### TASK DIRECTIONS
Output every record exactly and leave each picture out.

### PROVIDED RECORDS

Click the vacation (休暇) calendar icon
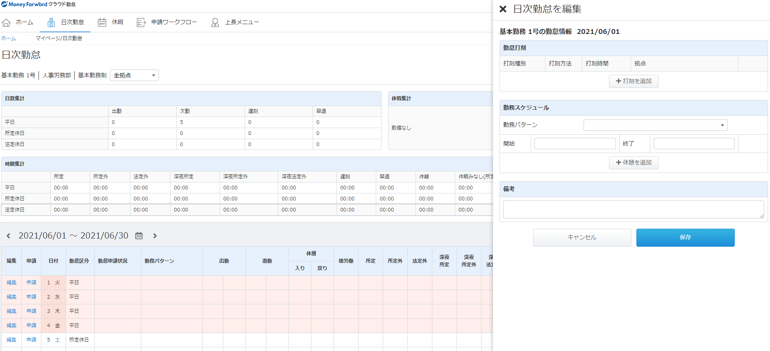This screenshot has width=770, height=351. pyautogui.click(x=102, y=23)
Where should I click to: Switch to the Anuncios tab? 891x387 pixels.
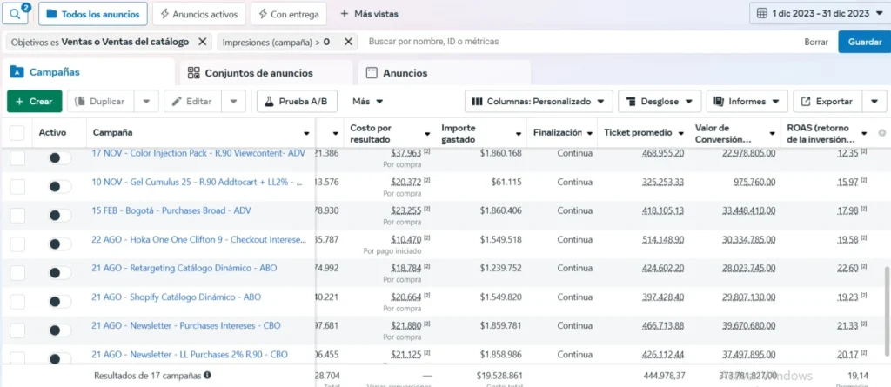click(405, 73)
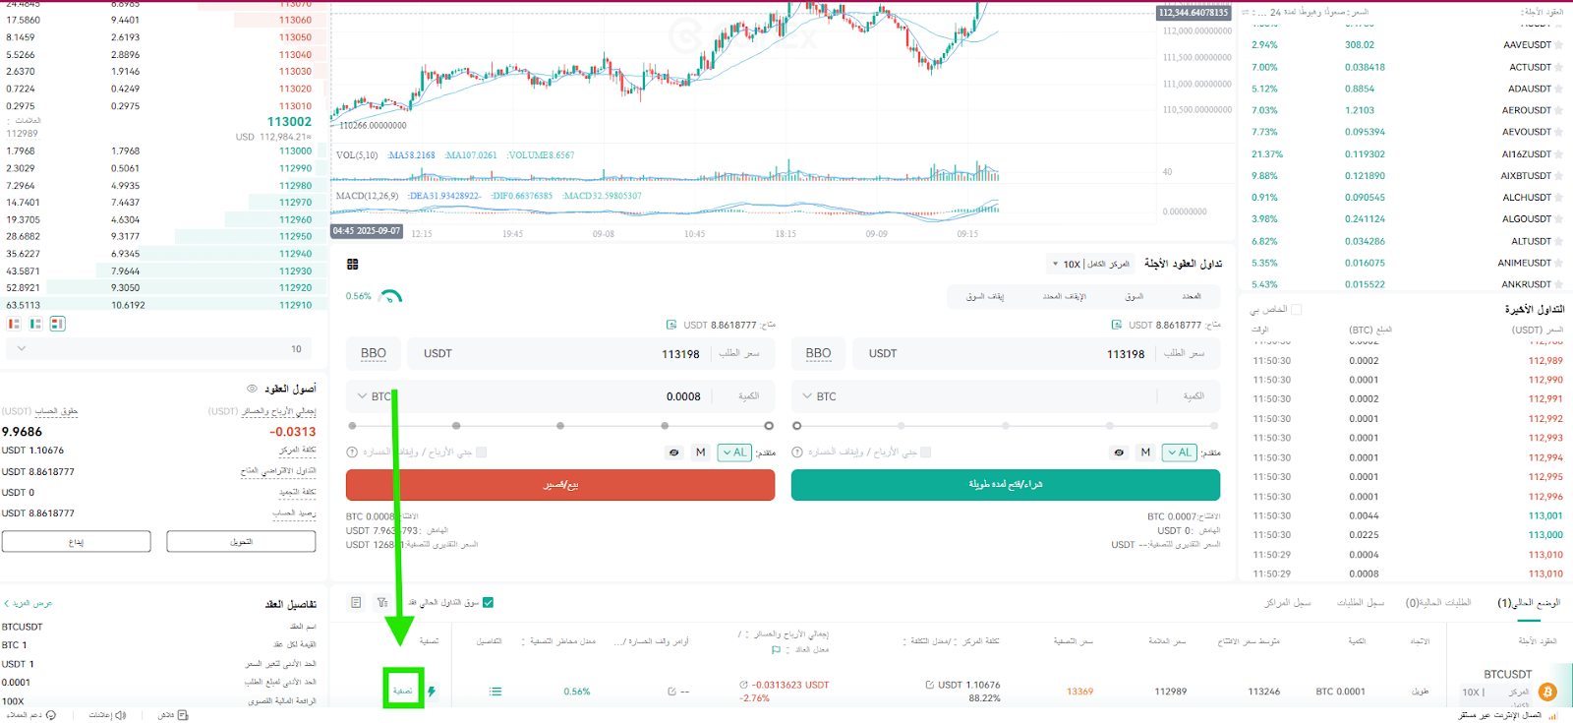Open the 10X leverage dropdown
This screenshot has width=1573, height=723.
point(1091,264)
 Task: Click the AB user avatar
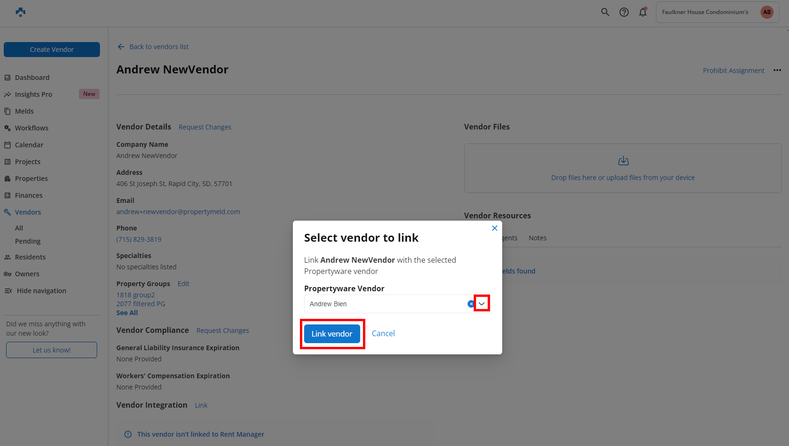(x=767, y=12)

### OUTPUT BELOW
Click the vacation (休暇) calendar icon
This screenshot has width=770, height=351. pyautogui.click(x=102, y=23)
Where should I click to: Switch to the Anuncios tab? 891x387 pixels.
click(405, 73)
Open the 10X leverage dropdown
This screenshot has width=1573, height=723.
point(1091,264)
 Task: Click the AB user avatar
(x=767, y=12)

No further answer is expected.